[EN] Continuous optimization I - Adaptive operators
Continuous optimization deals with the optimization of functions of real variables. In the lesson, we will use the functions from the BBOB benchmark, which has been used recently to compare continuous optimizers.
However, continuous optimization can be used for more general tasks than just the optimization of real functions. For example, it can be used to optimize parameters of differential equations that describe a process (in such a case the fitness evaluations involves solving/simulating the equations). It can also be used to evolve shapes by evolving the positions of control points of Bézier curves. For the lesson, we have chosen the optimization of real functions, because they are easier to understand, as we know exactly how the function looks, therefore we can have an intuitive understanding of why the algorithm is working or not for a particular function.
Important features of continuous functions
The behavior and performance of the optimizer closely depends on the features of the particular optimized function. Functions resembling a hyper-sphere or multi-dimensional parabola are the easiest to optimize. The are convex, have only one local optima, which is also the global one, and they respond similarly to similar changes of all parameters. They can also be optimized one parameter at a time (i.e. it is possible to find the optima with respect to one parameter with the rest of parameters fixed, then find the optima with respect to another parameter and so on). Such functions can also be optimized using simple mathematical methods. Unfortunately, most functions are not so nice and we have to use more complicated heuristic methods, such as simulated annealing or evolutionary algorithms.
Among the features, which make the optimization harder are:
- Non-separability - dependence among the variables, which make it impossible to optimize one parameter at a time - an example of such a function is an ellipsoid rotated in such a way that its axis are not parallel to the axis of the coordinate system (e.g. f10 from the BBOB benchmark).
- Multi-modality - presence of a large number of local optima. Typical examples are functions, which contains sines and cosines (e.g. f16 from the BBOB benchmark).
- Ill-conditioning - Situations, where different variables have different effect on the values of the fitness function, we can imagine an ellipsoid with one of the axis much longer than the other (e.g. f10 from the BBOB benchmark again)
Evolutionary algorithms for continuous optimization
In continuous optimization, the individuals are usually encoded as vectors of real numbers (i.e. of the type float or double). The operators are closely connected with the representation.
Crossover for continuous optimization
We can of course use the n-point crossover for the vectors of real numbers, similarly as in the case of whole numbers. However, we have another possibility. In the arithmetic crossover, the offspring can be the weighted average of the parents. One of the offspring is created in such a way that one of the parents has weight w and the other has weight 1-w, for the other offspring the weights of the parents are swapped. The weights can be the same for the whole parent or they can be different for each position in the vector. We can also combine the n-point crossover and the arithmetic crossover.

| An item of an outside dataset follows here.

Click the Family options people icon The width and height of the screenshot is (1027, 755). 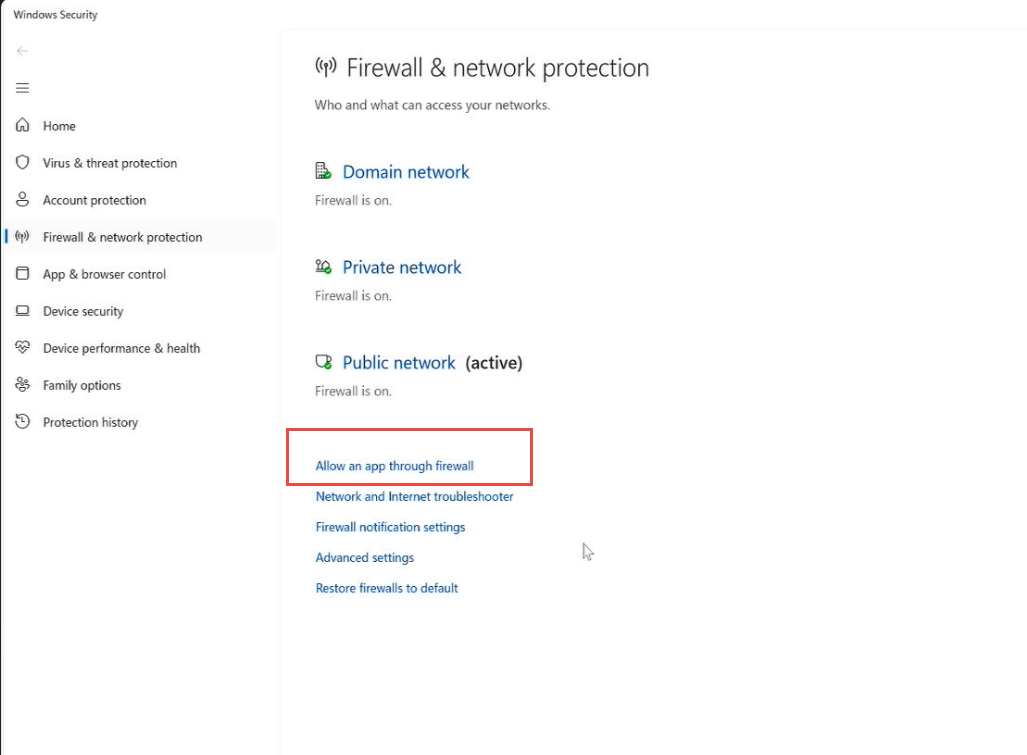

There are more complex variants of the arithmetic crossover. For example, the SBX (Simulated Binary Crossover) crossover selects the weights from such a probabilistic distribution, that the changes are similar to changes observed when crossing binary encoded individuals, i.e. most times the offspring are very close to the parents. On the other hand, if the weights are selected from the uniform distribution, the offspring are very often far from the parents.
Mutation for continuous optimization
There are (as usual) more possibilities for mutation
- Unbiased mutation - a new random value is generated for some positions in the individual regardless of the current value on that position
- Biased mutation - a random number from a suitable distribution is added to some positions in the individual. The distribution should be symmetric around 0, typically, the normal distribution with a suitable standard deviation is used.
There is also a more complex version of the biased mutation. In the polynomial mutation, the distribution, from which the new number is taken is chosen in such a way, that the changes are similar to changes performed by bit-flip mutation for binary encoded numbers.
Adaptive operators
Apart from the operators with fixed parameters, sometimes the parameters are changed adaptively during the evolution
For example, we can lower the standard deviation of the normal distribution in the biased mutation as the number of generations grows. This should enable the algorithm to explore in the beginning and find more exact values later.
Another possibility is to change the standard deviation or the probability of mutation based on the fitness of each mutated individual. We can also have a different standard deviation for different positions in the individual and set them based on some statistics of the whole population. This can help with optimization of ill-conditioned functions.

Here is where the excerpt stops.